WRITTEN EXERCISE: Copy each of the following rows word for word, coordinates included.

[DATA SHOWN start]

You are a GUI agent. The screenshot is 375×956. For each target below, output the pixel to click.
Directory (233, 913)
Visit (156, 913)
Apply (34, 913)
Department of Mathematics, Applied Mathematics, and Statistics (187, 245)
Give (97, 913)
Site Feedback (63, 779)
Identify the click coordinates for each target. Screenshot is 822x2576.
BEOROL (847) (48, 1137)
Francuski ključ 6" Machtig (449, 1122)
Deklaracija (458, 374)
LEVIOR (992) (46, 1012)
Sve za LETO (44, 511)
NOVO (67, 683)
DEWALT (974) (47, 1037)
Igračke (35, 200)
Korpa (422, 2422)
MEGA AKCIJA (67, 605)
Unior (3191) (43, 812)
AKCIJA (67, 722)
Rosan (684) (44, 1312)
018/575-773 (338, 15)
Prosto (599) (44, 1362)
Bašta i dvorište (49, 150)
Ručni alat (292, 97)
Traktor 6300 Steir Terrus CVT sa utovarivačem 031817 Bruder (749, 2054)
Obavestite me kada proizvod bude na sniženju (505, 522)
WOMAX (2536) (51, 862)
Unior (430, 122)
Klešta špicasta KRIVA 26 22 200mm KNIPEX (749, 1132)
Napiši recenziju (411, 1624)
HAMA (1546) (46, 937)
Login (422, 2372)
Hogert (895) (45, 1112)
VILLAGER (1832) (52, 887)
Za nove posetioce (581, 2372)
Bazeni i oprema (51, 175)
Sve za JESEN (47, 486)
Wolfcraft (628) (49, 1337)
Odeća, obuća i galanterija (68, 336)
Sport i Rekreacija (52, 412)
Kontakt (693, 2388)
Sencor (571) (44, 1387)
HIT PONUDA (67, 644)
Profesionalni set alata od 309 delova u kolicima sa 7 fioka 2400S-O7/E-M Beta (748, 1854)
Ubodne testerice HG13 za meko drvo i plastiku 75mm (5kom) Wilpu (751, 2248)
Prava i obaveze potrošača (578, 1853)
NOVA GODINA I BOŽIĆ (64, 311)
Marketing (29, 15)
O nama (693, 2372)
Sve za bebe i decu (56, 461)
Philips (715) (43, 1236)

[DATA SHOWN end]

PROBLEM SOLUTION:
You are a GUI agent. The screenshot is 375×956. For each target below, output the pixel to click.
Directory (233, 913)
Visit (156, 913)
Apply (34, 913)
Department of Mathematics, Applied Mathematics, and Statistics (187, 245)
Give (97, 913)
Site Feedback (63, 779)
Identify the click coordinates for each target. Screenshot is 822x2576.
BEOROL (847) (48, 1137)
Francuski ključ 6" Machtig (449, 1122)
Deklaracija (458, 374)
LEVIOR (992) (46, 1012)
Sve za LETO (44, 511)
NOVO (67, 683)
DEWALT (974) (47, 1037)
Igračke (35, 200)
Korpa (422, 2422)
MEGA AKCIJA (67, 605)
Unior (3191) (43, 812)
AKCIJA (67, 722)
Rosan (684) (44, 1312)
018/575-773 (338, 15)
Prosto (599) (44, 1362)
Bašta i dvorište (49, 150)
Ručni alat (292, 97)
Traktor 6300 Steir Terrus CVT sa utovarivačem 031817 Bruder (749, 2054)
Obavestite me kada proizvod bude na sniženju (505, 522)
WOMAX (2536) (51, 862)
Unior (430, 122)
Klešta špicasta KRIVA 26 22 200mm KNIPEX (749, 1132)
Napiši recenziju (411, 1624)
HAMA (1546) (46, 937)
Login (422, 2372)
Hogert (895) (45, 1112)
VILLAGER (1832) (52, 887)
Za nove posetioce (581, 2372)
Bazeni i oprema (51, 175)
Sve za JESEN (47, 486)
Wolfcraft (628) (49, 1337)
Odeća, obuća i galanterija (68, 336)
Sport i Rekreacija (52, 412)
Kontakt (693, 2388)
Sencor (571) (44, 1387)
HIT PONUDA (67, 644)
Profesionalni set alata od 309 delova u kolicima sa 7 fioka 2400S-O7/E-M Beta (748, 1854)
Ubodne testerice HG13 za meko drvo i plastiku 75mm (5kom) Wilpu (751, 2248)
Prava i obaveze potrošača (578, 1853)
NOVA GODINA I BOŽIĆ (64, 311)
Marketing (29, 15)
O nama (693, 2372)
Sve za bebe i decu (56, 461)
Philips (715) (43, 1236)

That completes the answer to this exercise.